Floor collapses were not uncommon in Taunton; ones like this indicate that they probably happened suddenly as the joists gave out.
Shortly before the end of the day, there was a flurry of activity. I didn’t really know what happened (someone had seen a police officer just on the other side of a window?), but suddenly we were all running after Ryan, deeper through the guts of the building and into the basement, past old wheelchairs and pipes, until we reached a tunnel so small that you couldn’t even stand up in it. We stayed there for what seemed like forever, while Ryan alternately looked out of a grate above us to see if we were safe and angrily shushed the one noisy Long Island kid who managed to keep up. We didn’t know if they’d seen us, if they were chasing us, if they’d caught anyone. It grew terribly painful to hunch there with a heavy bag of camera equipment but finally Ryan decided it was safe to leave. We navigated our way to a doorway, ran as fast as we could to the fence, and clambered over. It was a tremendous relief to be back in a place where we wouldn’t be arrested just for being there.

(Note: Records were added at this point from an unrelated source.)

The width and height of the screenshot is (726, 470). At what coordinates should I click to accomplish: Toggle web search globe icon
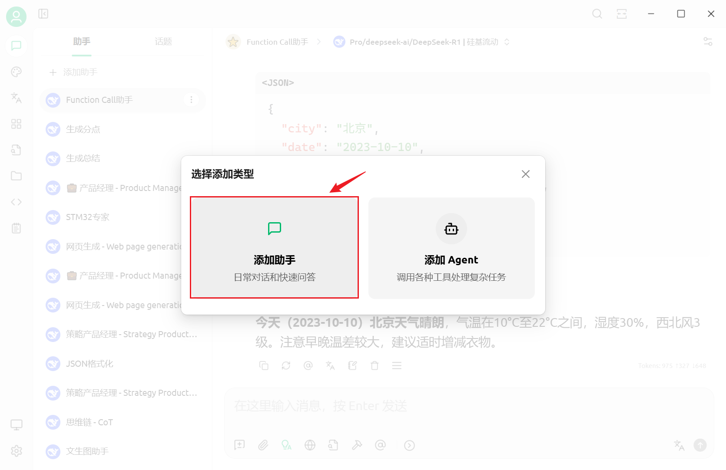(310, 445)
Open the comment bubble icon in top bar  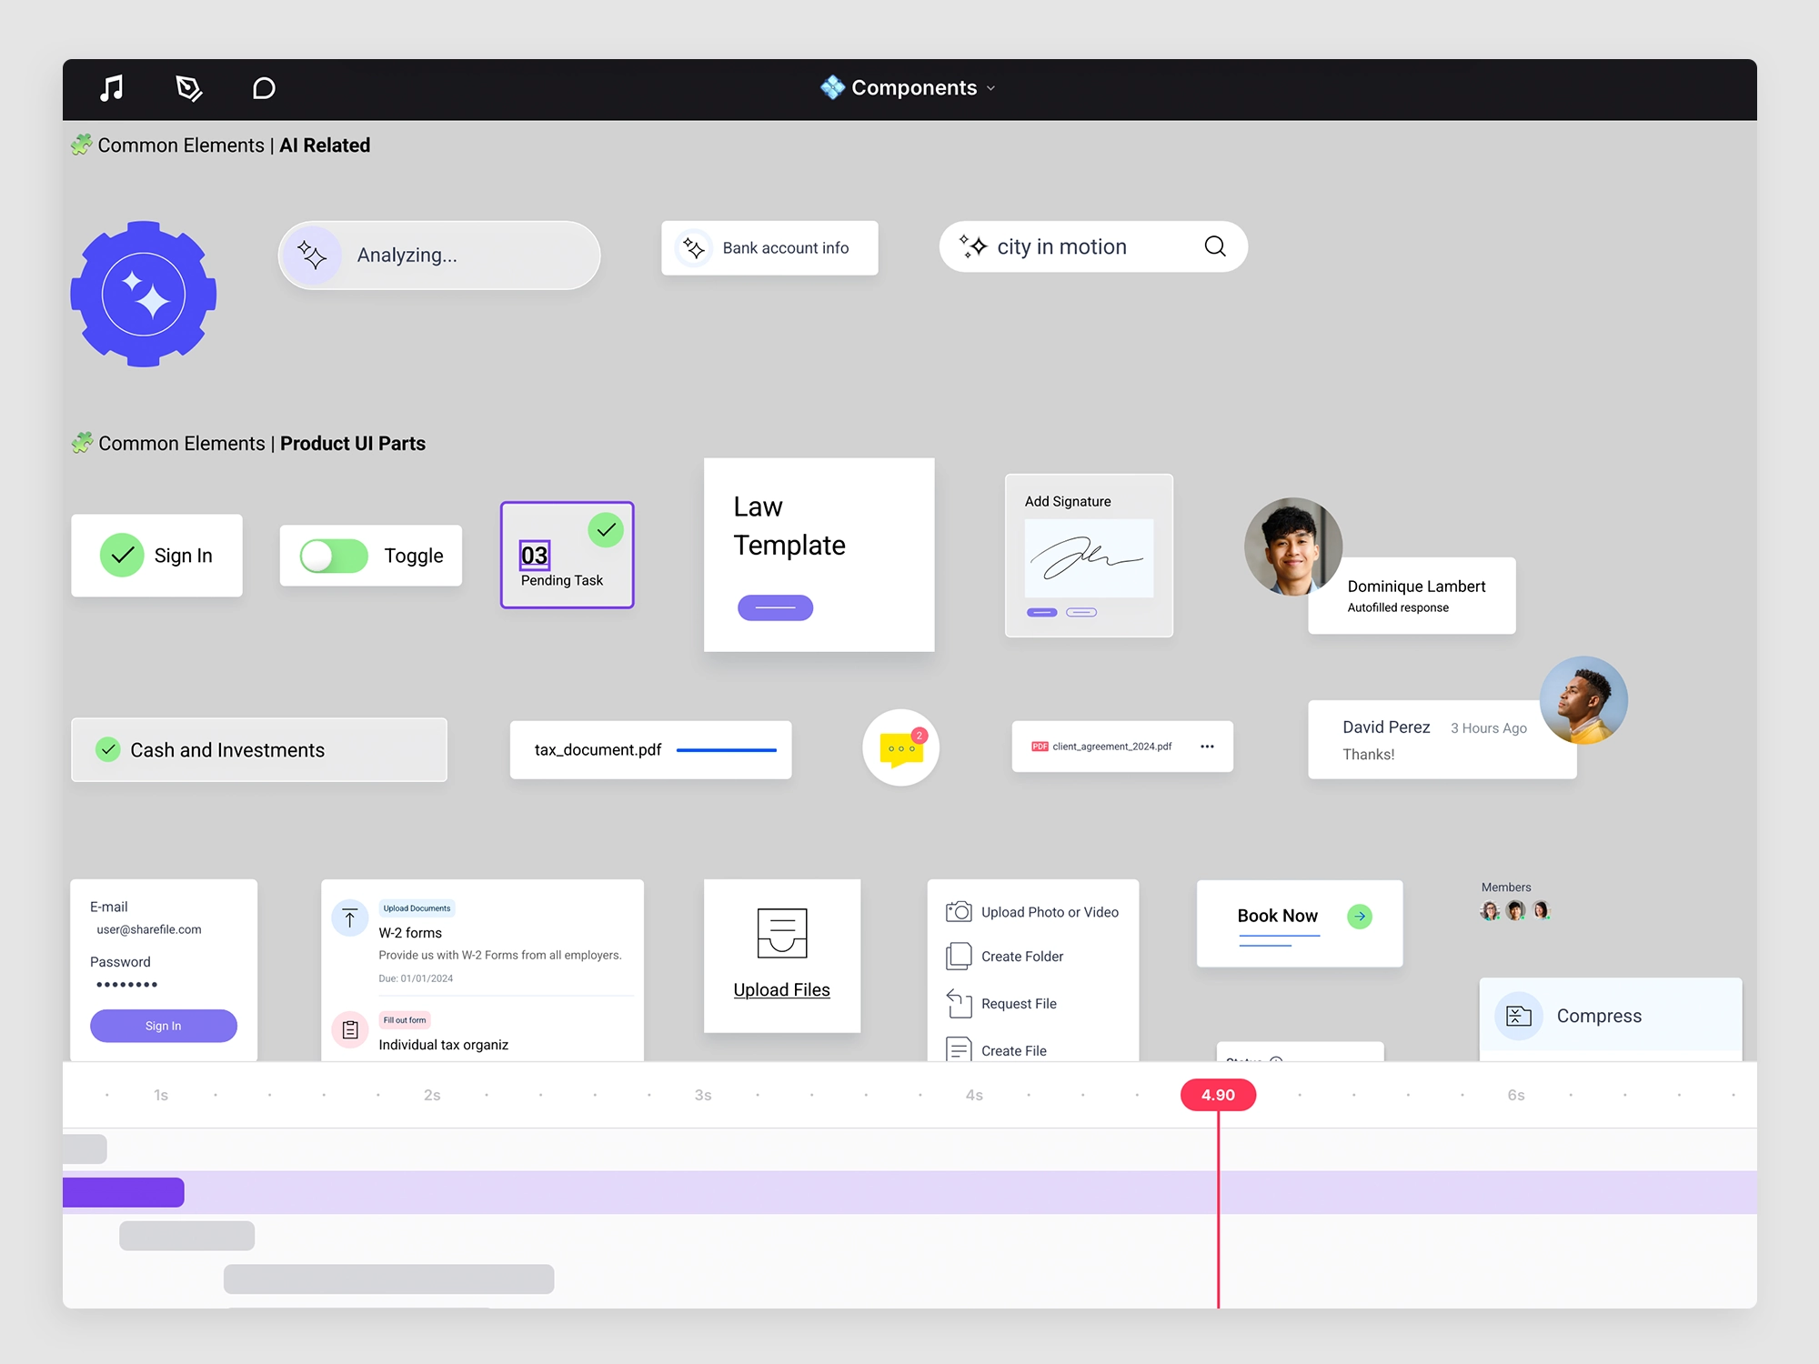click(264, 88)
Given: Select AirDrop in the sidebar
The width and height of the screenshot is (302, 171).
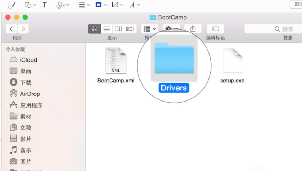Looking at the screenshot, I should click(30, 94).
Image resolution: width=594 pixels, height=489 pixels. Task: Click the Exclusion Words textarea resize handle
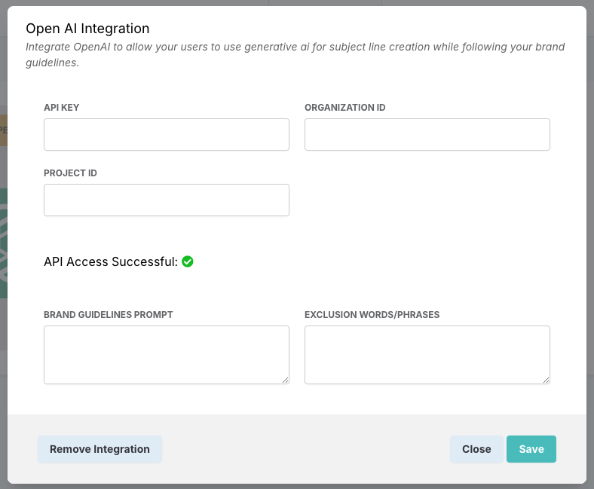(x=546, y=380)
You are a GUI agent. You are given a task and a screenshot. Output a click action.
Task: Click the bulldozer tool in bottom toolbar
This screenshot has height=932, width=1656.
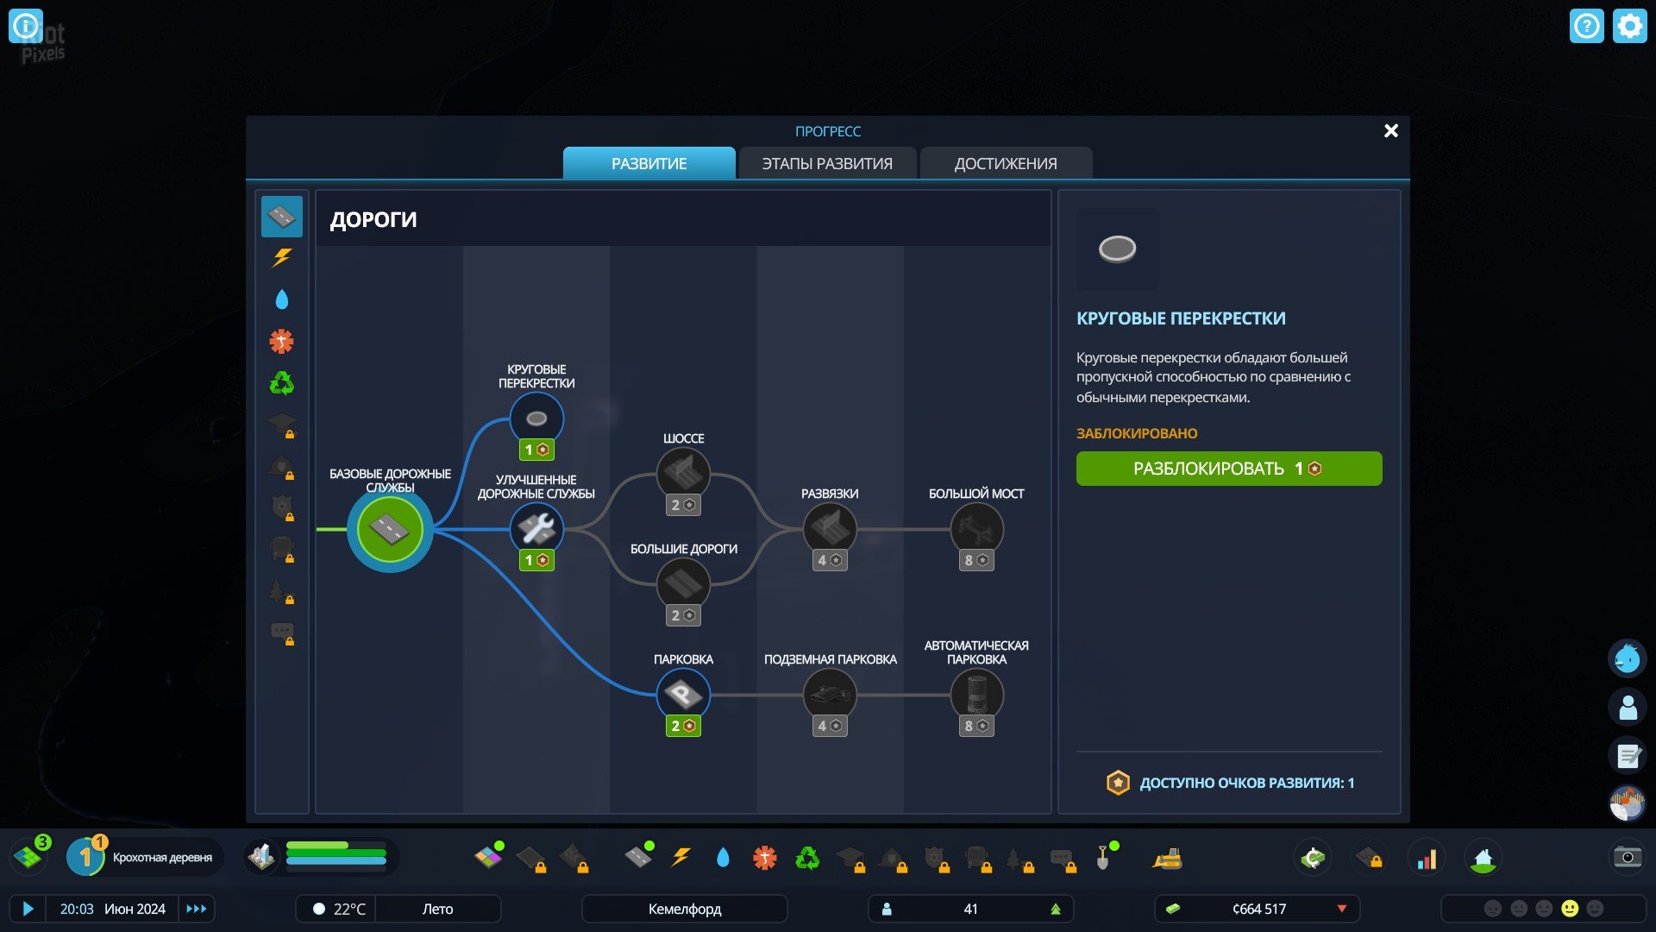click(x=1167, y=858)
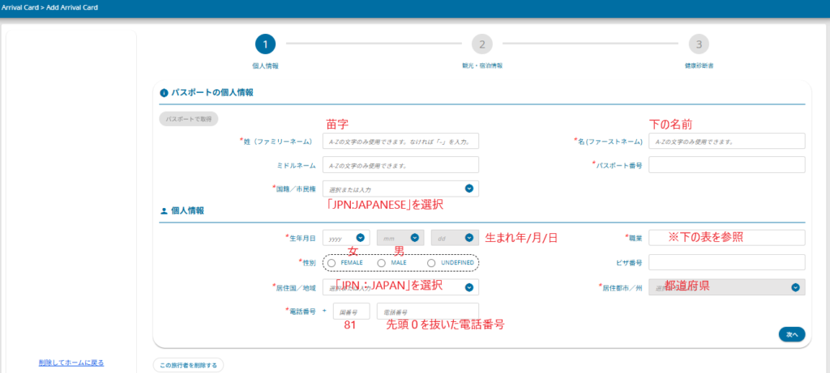Open the birth day dd dropdown

(x=455, y=238)
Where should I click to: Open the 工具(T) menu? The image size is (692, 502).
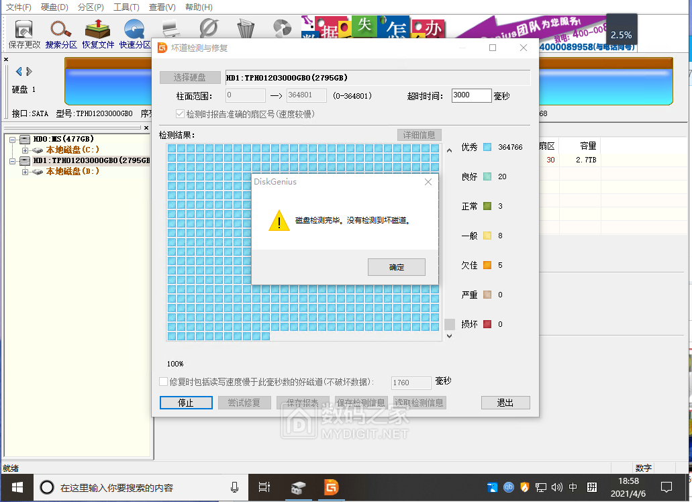coord(126,7)
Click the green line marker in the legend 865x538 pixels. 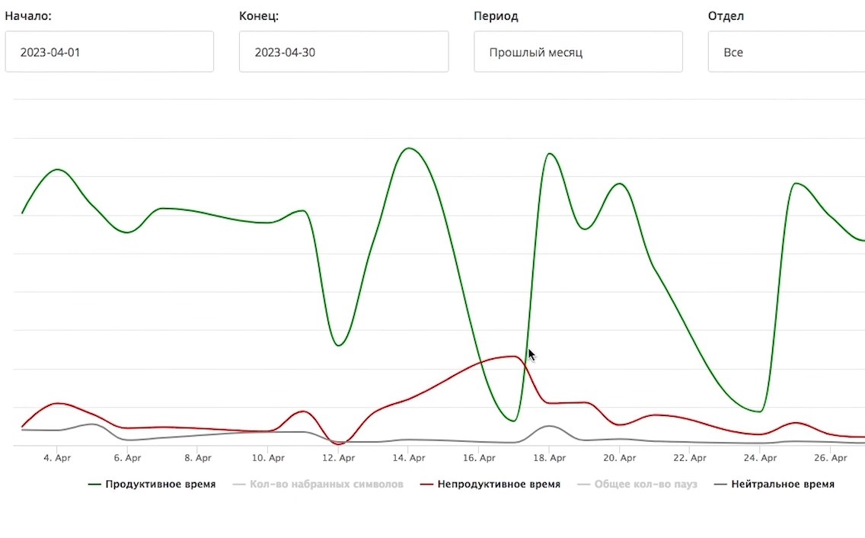pos(95,484)
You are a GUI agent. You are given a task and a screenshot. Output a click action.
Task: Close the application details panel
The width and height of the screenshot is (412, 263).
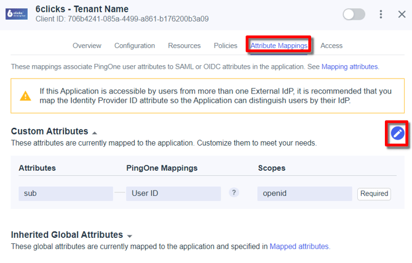pyautogui.click(x=402, y=14)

It’s easy to only focus on the sadness inherent in the wreckage of a place like Taunton State Hospital. When you know the misery in the history of an asylum, and you see only the ruins of what it once was, you sometimes become blinded by the macabre and morose, by thwarted hopes and unchecked corruption. There was something else that lived there, though – something in the brilliant green ivy that worked its way into cracks the way lovers’ fingers entwine, in the softness of the wind or the stillness of untouched afternoon sunlight, or in the way gravity welcomes the falling rafters back to earth. Taunton State Hospital had such beauty – in the sincerely charitable ambitions that built it, in the graceful forms of the architect’s true design, in the hopes of those who believed it could bring a cure for mental illness, and in those who were confined there who stole friendship and dignity from disgrace and neglect. If you can’t see these things, there’s no purpose to trying to preserve a piece of Taunton. Perhaps it was best stated by Taunton State Hospital’s own Superintendant, Arthur V. Goss, in concluding the 1915 Trustees Report: “In spite of discouragements and failures, of difficulties, perplexities and ever increasing complications are we not each and all conscious of progress, and shall we not turn our faces resolutely forward and with renewed energy take up the mighty task before us?” When I was there I didn’t hear the screams of anguish of those who had been confined there, but the serenity of final release, something that in an abstract and inexplicable way proved beyond a doubt to me that nothing great ever really dies.